[GIVEN PROBLEM] List every line from the one holding "You are a computer-use" to the one holding "tap(870, 420)", both included, as a numbered list with no blank lines and no pictures.

[SOURCE MATERIAL]
## START

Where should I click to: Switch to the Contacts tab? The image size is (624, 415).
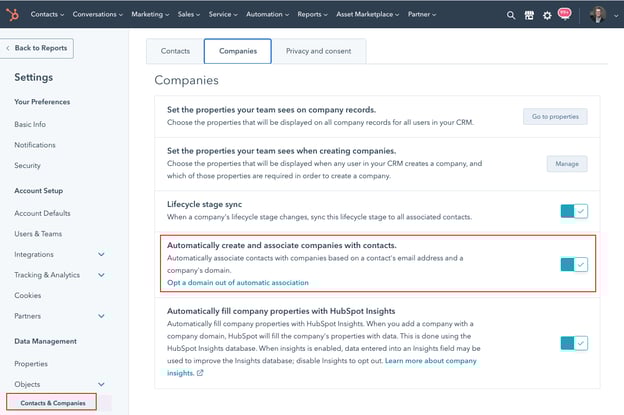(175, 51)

## END
## START

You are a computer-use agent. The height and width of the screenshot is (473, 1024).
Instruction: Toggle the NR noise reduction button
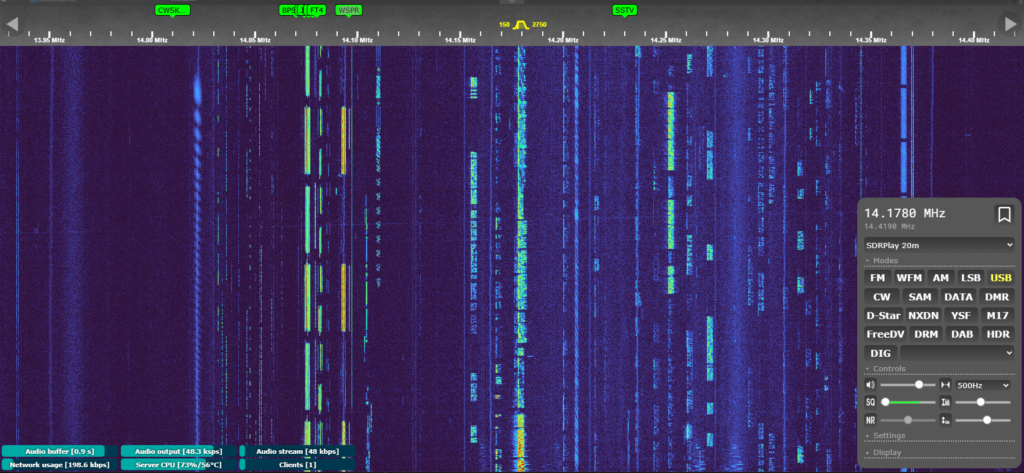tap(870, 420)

## END

[FULL SOLUTION]
1. You are a computer-use agent. The height and width of the screenshot is (473, 1024).
2. Instruction: Toggle the NR noise reduction button
3. tap(870, 420)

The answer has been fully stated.